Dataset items
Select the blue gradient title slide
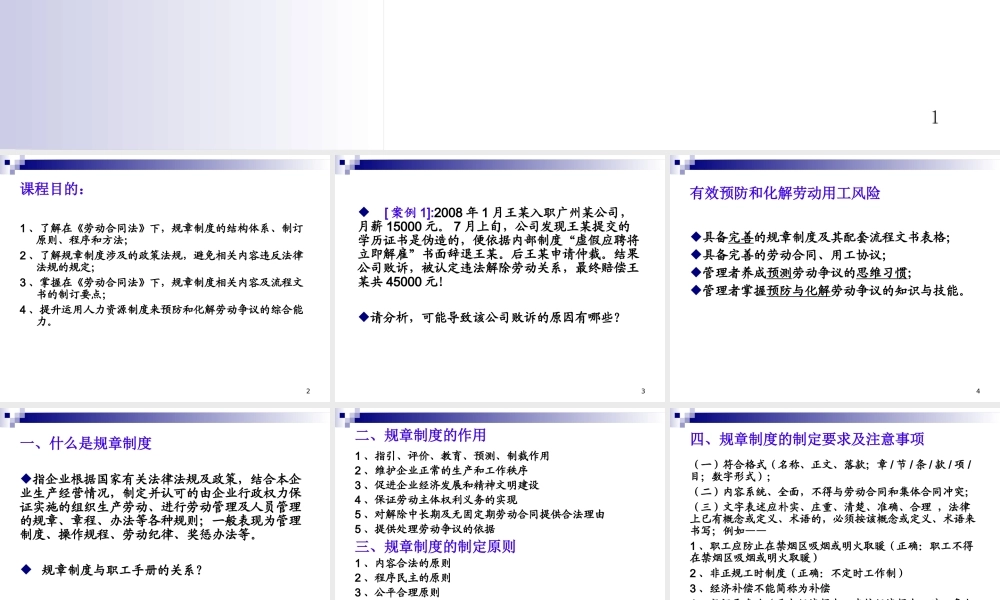 pos(191,75)
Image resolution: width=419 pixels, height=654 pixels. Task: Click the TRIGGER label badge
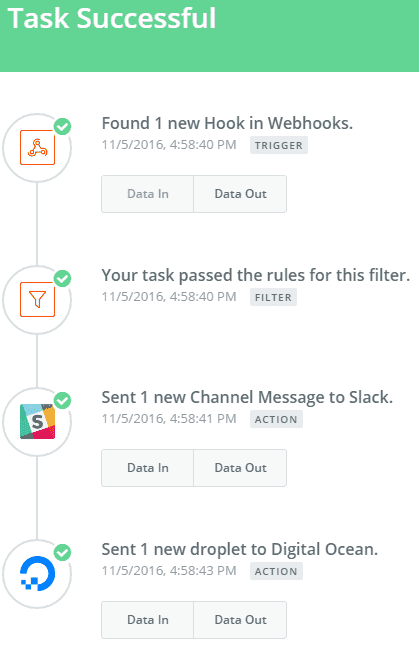coord(279,145)
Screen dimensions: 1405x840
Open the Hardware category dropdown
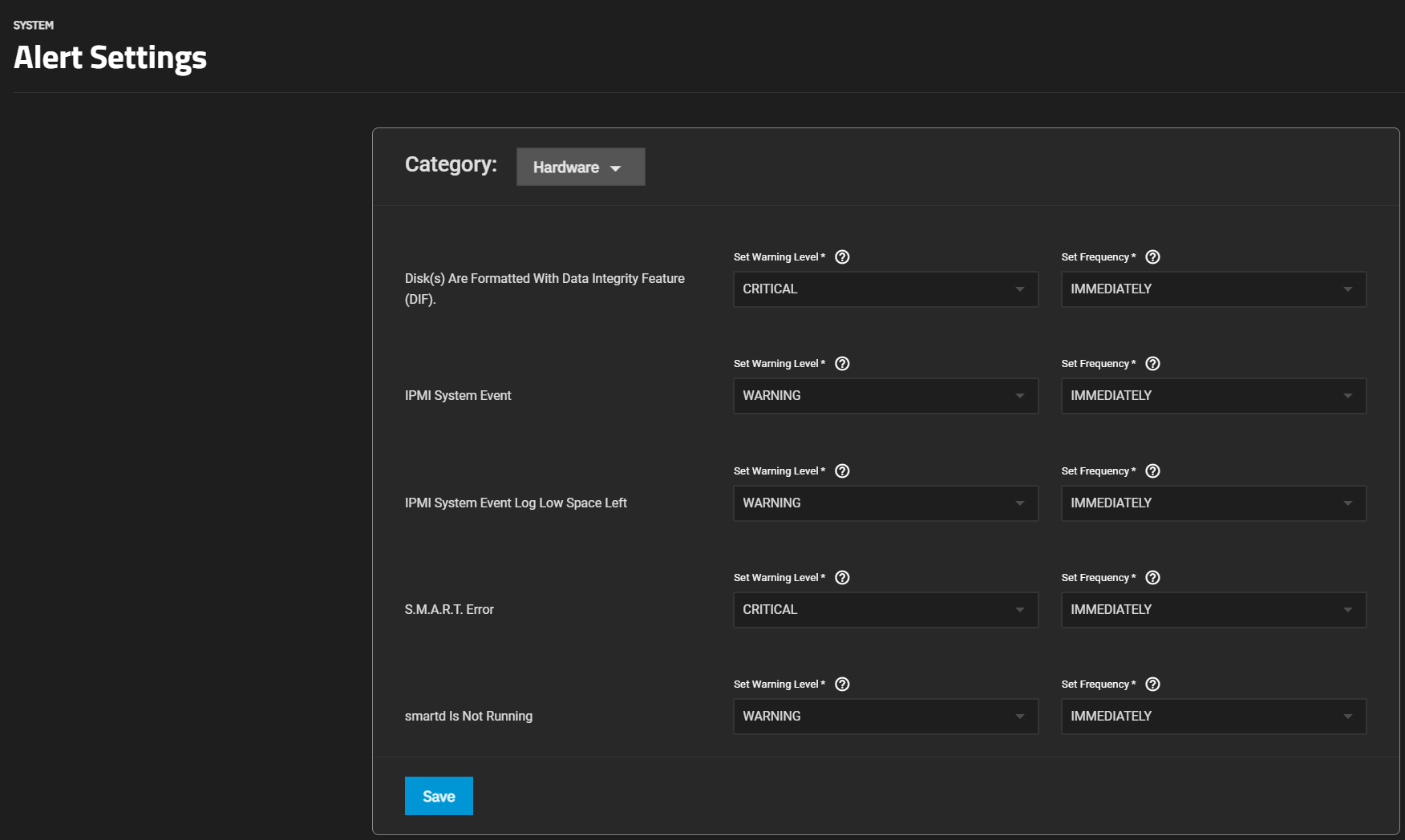[x=580, y=167]
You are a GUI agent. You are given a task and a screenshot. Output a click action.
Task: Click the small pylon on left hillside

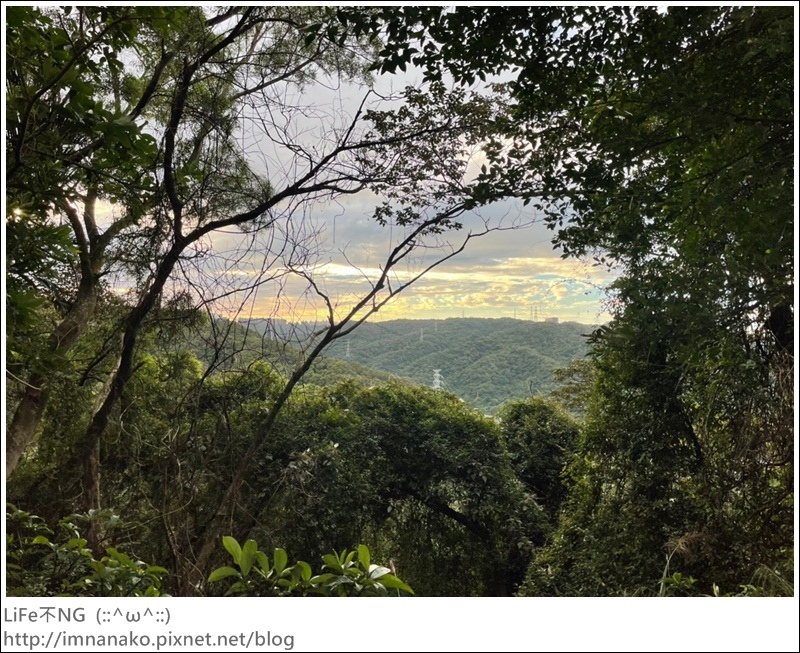coord(348,349)
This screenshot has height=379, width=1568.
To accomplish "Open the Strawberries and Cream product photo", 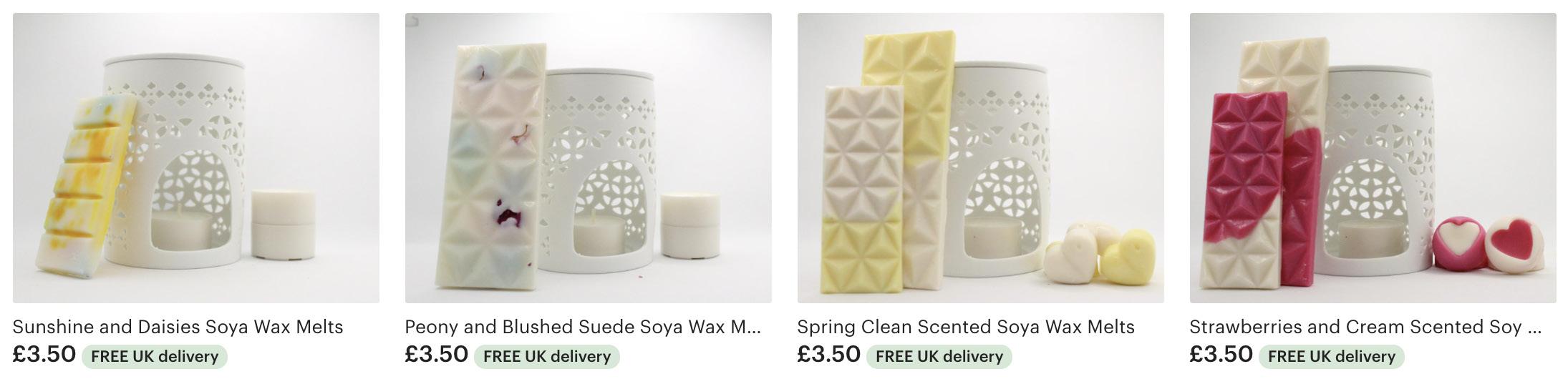I will [1373, 158].
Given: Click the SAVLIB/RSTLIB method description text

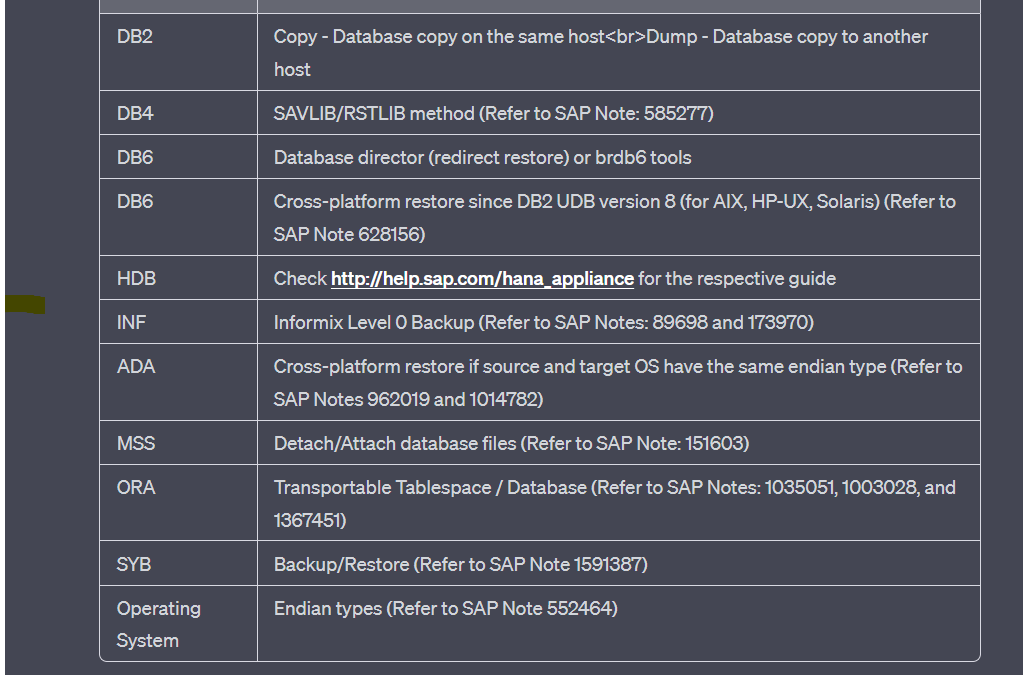Looking at the screenshot, I should (x=493, y=113).
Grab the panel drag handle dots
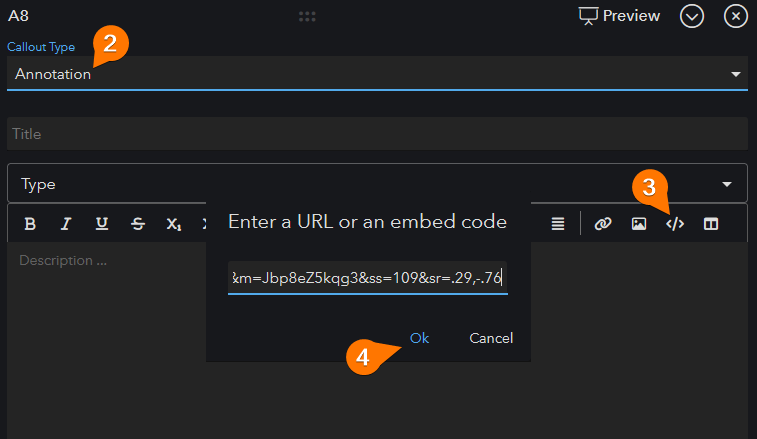The height and width of the screenshot is (439, 757). (307, 16)
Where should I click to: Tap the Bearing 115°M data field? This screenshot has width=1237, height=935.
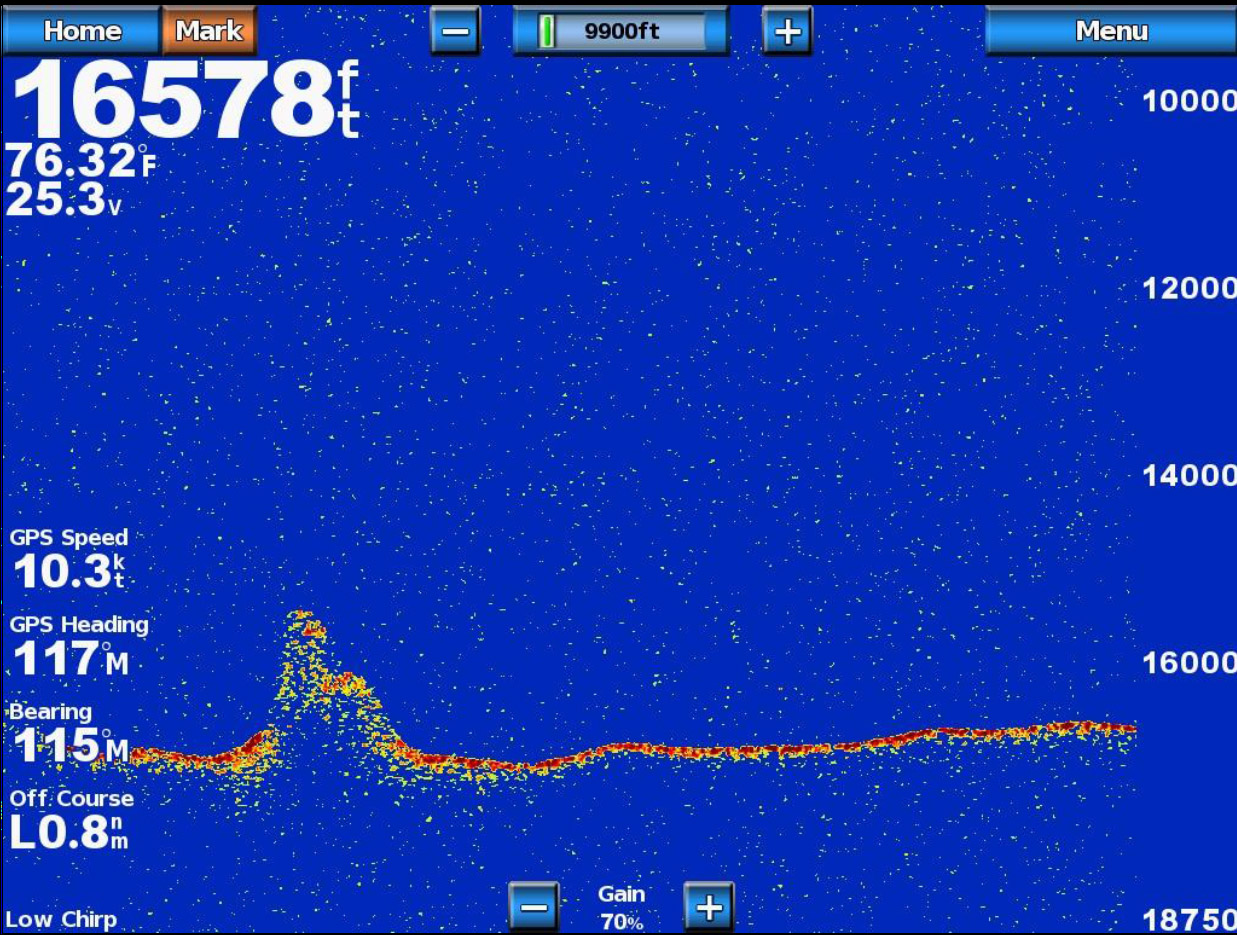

▶ [Aim of the exercise]:
The required output is the exact run of lines from the start of the records through the line containing "You are a GUI", both ends included, with no pictures.

▶ [Written solution]:
Select the blue gradient title slide
 pos(191,75)
Image resolution: width=419 pixels, height=654 pixels. Task: Click the TRIGGER label badge
coord(279,145)
Screen dimensions: 1405x840
Open the Hardware category dropdown
[x=580, y=167]
You are a GUI agent. You are given a task and a screenshot. Output a click action.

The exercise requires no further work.